Nous voici dans l’univers de la suggestion, du murmure, du soupir et du fantasme, dans un «Conte des mille et une nuits» où les chaînes luisent, les chairs brûlent de désir et les parfums étourdissent.
«L’éponge de la servante aux aguets qui lisse l’ambre, l’or de la peau. L’étirant. Ouvrant l’amande.» Une même sensualité d’un lieu à un autre, peu importe les époques. «Je vis d’effluves, de parfums de vanille, de réglisse. Je me replie soudain dans ma petite manche, dans l’or et les bleus du royaume ancien. Un éventail de plumes à la main. Je prends la lumière du jour, et m’abreuve à n’en plus finir de songes interdits et de douceur humaine.» (p.23)
Douleurs et espérance, univers recroquevillé hors temps. Et puis tout bascule dans la «pièce aux tremblements». Le désir appelle la douleur, l’amante cherche la fulgurance dans le supplice, la caresse et l’écartèlement. «Combien de fois l’huile, le sang et l’eau, les ongles dans la pierre. Je suis la force du monde qui tue.»

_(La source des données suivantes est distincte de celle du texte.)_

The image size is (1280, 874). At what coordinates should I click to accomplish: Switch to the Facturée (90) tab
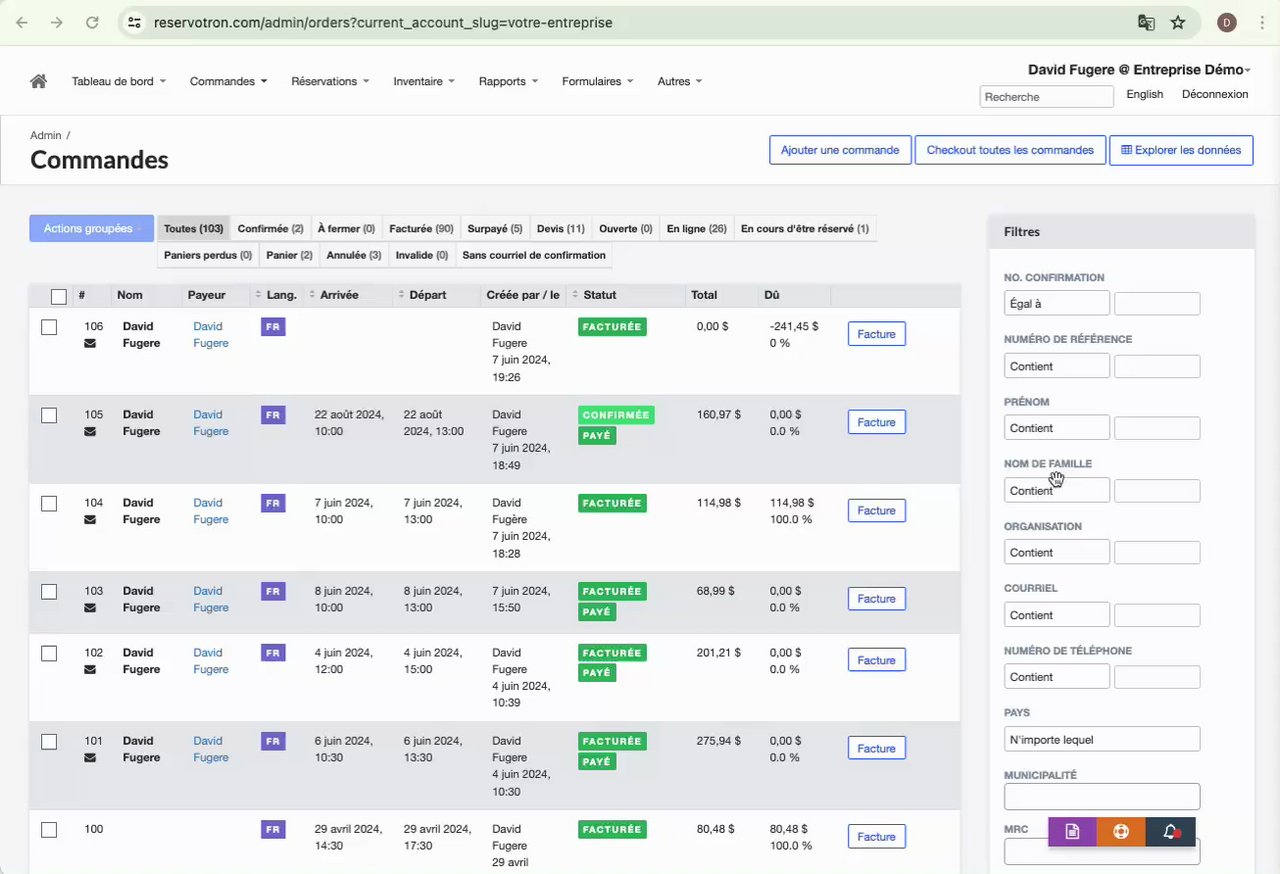pos(421,228)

Le poème devient incantatoire, chant de mort et de vie. «Je me drape dans la transparence des bourreaux. Je m’offre sans résistance. J’ai mis mon nom à la table ancillaire. Je suis la maison de ma mère, je fais lessives successives qui calment. Je prends le plus long détour jusqu’aux choses simples. Au temps assis d‘un bonheur interdit, je réclame mon dû, la vie son pesant d’or arrache les sangles qui me lient au destin.» (p.51)

Violence

La poésie de Forest évoque aussi ces existences qui forment une chaîne depuis des millénaires sans jamais bercer l’espoir. «Je ne crois plus à la beauté du monde/ aux hommes heureux/ je dis que la vie est un leurre/ qu’au bout de leur nez/ pend la souffrance/ des femmes toujours/ partent sans douleurs/ des fils blancs s’étirent/ déroulent, leurs paroles inutiles». (p.118)

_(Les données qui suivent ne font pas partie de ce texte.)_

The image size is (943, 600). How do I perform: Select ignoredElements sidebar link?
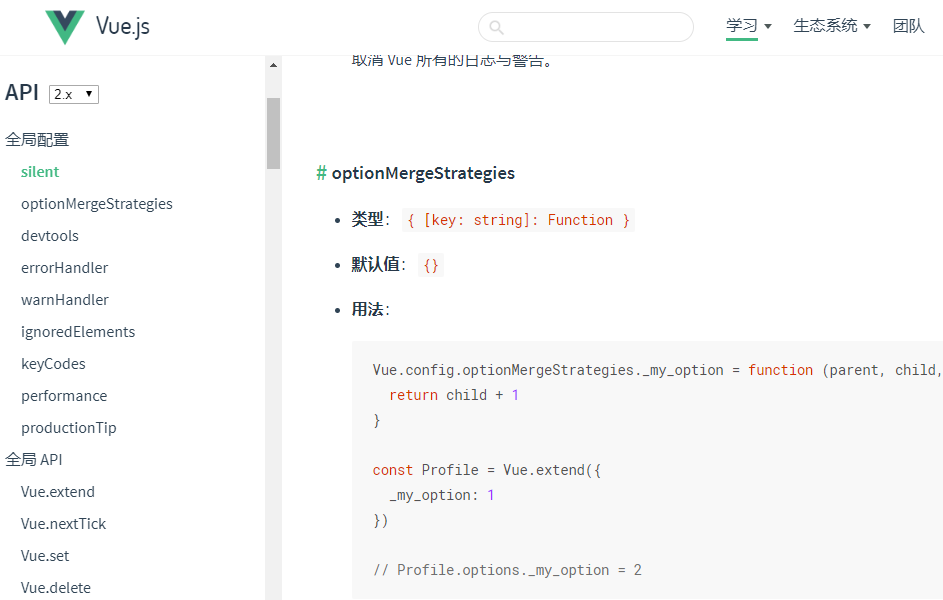(78, 332)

Bien sûr, la marche de l’humanité est écrite en lettres de sang, mais est-ce une raison pour rechercher ces instants où la vie effleure la mort, la douleur rameute le plaisir. «Il n’y a de beauté que dans la violence et l’injustice.» Certaines images vibrent comme des gongs.
Un univers où une femme recherche la douleur et le plaisir de la main du maître. Comment imaginer une quête semblable après trente ans de féminisme ?
«Reviens/ Que je sois/ Vie ou trépas/ Reviens/ Me l’apprendre/ Je n’ai d’autres desseins/ Ici bas/ que tu sois/ mon unique et dernière adresse. »
Un texte qui oscille entre la prose et le poème, le chant et la stance. Une fixation pour des images où «l’or et l’ambre» luisent dans des chambres où fument de lourds parfums. Une complaisance qui finit par lasser.

«L’Adoration du Bourreau» de Violaine Forest est paru aux Éditions d’art le Sabord.